Я отвечаю, что приходится пользоваться теми орудиями, что попадаются под руку. Джон Лесли человек верный, но он не деятелен, а Ридольфи – именно тот, кто объедет все дворы Европы в поисках союзников и соберет заговор. Его, возможно, сложно любить – сама я его никогда не видела, – но он пишет убедительные письма и неустанно работает на мое дело. Он встречается с самыми важными людьми христианского мира, ездит от одного к другому и вовлекает их в игру.

Сейчас он привез новый план Филиппа Испанского. Если нынешние переговоры о возвращении меня на трон снова провалятся, должно начаться восстание всех английских лордов, а не только лордов Севера. Ридольфи подсчитал, что более тридцати пэров – тайные паписты, а кто более осведомлен, чем человек, который общается с папой? Папа, должно быть, сказал ему, сколько человек при дворе Елизаветы тайно сохранили верность прежней церкви. Дела у Елизаветы обстоят хуже, чем я думала, если более тридцати лордов тайно держат в доме священника и служат мессу!

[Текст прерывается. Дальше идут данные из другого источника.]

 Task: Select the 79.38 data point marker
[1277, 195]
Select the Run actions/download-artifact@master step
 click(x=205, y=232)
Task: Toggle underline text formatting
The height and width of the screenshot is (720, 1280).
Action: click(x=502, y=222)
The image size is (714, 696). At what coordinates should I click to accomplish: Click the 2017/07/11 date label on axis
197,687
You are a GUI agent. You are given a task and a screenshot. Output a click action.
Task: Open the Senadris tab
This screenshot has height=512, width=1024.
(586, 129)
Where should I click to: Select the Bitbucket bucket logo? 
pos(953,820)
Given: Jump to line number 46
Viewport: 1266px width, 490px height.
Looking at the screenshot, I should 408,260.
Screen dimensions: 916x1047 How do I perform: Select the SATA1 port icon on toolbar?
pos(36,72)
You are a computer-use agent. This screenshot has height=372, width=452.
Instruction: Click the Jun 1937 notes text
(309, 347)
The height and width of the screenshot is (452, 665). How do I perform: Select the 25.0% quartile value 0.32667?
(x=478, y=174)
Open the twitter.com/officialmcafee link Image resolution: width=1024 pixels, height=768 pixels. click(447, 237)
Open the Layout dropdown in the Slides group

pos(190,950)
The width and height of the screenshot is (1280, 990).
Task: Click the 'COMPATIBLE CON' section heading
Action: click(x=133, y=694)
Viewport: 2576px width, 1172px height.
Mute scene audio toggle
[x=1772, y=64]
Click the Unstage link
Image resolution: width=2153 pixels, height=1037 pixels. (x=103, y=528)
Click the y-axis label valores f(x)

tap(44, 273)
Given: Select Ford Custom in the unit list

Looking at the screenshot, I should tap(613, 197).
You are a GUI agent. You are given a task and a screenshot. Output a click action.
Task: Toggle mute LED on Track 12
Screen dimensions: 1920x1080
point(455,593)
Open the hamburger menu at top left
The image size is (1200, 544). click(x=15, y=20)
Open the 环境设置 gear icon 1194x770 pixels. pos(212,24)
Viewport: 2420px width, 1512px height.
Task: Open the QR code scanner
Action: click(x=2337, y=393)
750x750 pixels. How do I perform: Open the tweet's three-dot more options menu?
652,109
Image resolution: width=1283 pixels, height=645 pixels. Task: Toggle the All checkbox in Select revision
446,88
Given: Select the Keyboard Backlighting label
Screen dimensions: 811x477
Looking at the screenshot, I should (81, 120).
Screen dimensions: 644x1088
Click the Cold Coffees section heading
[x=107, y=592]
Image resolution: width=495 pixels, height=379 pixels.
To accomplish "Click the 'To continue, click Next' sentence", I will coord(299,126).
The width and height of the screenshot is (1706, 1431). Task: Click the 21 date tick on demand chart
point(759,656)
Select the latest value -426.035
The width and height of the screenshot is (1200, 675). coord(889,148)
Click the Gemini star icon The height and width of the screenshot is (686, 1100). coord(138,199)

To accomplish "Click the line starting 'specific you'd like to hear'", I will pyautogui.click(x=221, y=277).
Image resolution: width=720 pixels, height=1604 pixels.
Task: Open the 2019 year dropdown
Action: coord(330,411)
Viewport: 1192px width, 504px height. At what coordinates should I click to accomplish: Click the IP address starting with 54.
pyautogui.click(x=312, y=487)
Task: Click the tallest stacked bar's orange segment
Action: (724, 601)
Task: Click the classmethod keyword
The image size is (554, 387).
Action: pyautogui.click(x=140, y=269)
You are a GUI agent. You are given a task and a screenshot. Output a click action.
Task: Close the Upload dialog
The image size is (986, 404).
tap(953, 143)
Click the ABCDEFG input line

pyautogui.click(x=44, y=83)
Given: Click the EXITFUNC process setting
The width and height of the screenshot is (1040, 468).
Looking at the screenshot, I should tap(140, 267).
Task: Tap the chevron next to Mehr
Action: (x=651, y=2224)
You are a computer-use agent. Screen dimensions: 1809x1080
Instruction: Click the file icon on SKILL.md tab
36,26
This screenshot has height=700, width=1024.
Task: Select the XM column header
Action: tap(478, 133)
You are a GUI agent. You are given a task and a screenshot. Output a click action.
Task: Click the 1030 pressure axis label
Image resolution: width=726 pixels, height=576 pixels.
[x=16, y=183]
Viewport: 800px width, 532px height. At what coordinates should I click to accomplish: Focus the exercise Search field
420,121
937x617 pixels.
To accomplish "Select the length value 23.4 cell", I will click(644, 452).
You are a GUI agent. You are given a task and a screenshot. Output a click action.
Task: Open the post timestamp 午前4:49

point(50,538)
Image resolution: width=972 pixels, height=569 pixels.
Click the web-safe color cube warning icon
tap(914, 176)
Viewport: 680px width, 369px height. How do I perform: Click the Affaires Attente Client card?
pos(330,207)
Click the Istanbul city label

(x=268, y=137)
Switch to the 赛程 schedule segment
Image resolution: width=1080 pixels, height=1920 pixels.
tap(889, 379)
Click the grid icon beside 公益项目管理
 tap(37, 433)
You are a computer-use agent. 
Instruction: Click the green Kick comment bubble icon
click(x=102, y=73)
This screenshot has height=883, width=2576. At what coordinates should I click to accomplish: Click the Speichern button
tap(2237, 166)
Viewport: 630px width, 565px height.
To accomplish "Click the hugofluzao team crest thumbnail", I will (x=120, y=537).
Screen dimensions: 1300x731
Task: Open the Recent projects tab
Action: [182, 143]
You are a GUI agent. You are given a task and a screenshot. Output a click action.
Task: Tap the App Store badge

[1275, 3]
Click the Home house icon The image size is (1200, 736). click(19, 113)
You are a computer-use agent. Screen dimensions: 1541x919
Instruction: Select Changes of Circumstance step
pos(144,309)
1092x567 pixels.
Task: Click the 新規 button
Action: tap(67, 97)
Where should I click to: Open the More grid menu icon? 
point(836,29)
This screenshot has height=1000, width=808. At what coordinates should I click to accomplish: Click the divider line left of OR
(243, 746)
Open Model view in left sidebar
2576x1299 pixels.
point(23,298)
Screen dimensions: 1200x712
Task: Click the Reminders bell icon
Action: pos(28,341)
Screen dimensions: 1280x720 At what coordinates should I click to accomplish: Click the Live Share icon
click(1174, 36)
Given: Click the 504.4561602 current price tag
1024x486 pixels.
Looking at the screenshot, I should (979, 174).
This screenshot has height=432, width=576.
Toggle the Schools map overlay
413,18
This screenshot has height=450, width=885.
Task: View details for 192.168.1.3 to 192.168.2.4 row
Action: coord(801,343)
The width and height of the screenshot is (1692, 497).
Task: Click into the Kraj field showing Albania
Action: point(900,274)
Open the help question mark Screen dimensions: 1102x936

Ридольфи говорит, что им нужно лишь одно слово, чтобы восстать, и король Филипп пообещал предоставить армию и деньги, чтобы им заплатить. Мы можем взять Англию за два дня. «Великое английское начинание» рождается заново, и пусть моему нареченному Ридольфи не нравится, план его не может не соблазнять.

«Великое английское начинание» – мне хочется танцевать от одного звука этих слов. Может ли начинание быть больше? Может ли у него быть более подходящая цель, чем Англия? При поддержке папы и Филиппа Испанского, учитывая, что лорды уже на моей стороне, мы не можем не победить. «Великое начинание», «великое начинание» – в этих словах есть звон, который будет отдаваться эхом в веках. В будущем люди будут знать, что именно оно освободило их от лютеранской ереси и от правления бастарда-узурпатора.

Но действовать надо быстро. В том же письме Норфолк сообщает мне мучительные новости, что моя семья, моя собственная французская семья предложила Елизавете союз и очередного претендента на ее руку. Они даже не настаивают на том, чтобы меня выпустили перед венчанием. Они меня предали, меня предала моя собственная родня, которая должна меня защищать. Они предложили ей Генриха Анжуйского, это, должно быть, шутка, ведь он школьник-калека, а она старуха; но по какой-то причине никто не смеется, и все принимают это всерьез.

Советники Елизаветы так боятся, что она умрет, а я унаследую ее трон, что скорее отдадут ее за ребенка и сгубят ее в родах – она ведь уже старая, в бабушки ему годится, – лишь бы она оставила им сына и наследника-протестанта.

Я думаю, что это жестокая насмешка моей семьи над тщеславием и похотью Елизаветы; но если они действуют искренне и если она на это пойдет, тогда у них будет король-француз на английском троне, а меня лишит наследства ребенок. Они оставят меня гнить в тюрьме и посадят на английский трон моего соперника.